__ACTIVITY__. Reproduce exactly only the lines from the line that holds "Where should I click to: Select Install" to the line that holds "This screenshot has", inclusive, in the listing below, and please leave out every picture.

#### EXERCISE MATERIAL

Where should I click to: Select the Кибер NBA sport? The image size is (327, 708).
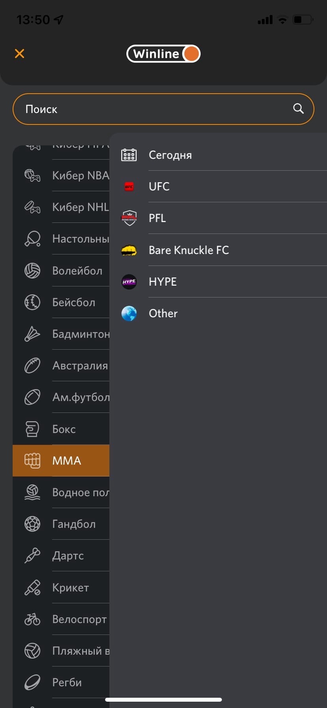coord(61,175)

########
#### EXERCISE MATERIAL

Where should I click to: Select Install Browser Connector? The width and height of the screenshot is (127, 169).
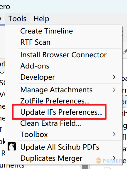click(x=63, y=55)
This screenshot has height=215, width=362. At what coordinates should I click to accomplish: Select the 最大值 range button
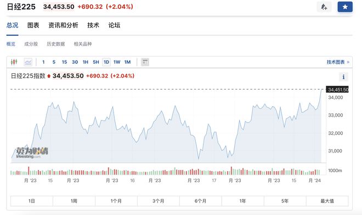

########

__RESPONSE TO THE EXERCISE__.
Where should I click to: Select Install Browser Connector? The width and height of the screenshot is (127, 169).
click(x=63, y=55)
This screenshot has height=215, width=362. At what coordinates should I click to accomplish: Select the 最大值 range button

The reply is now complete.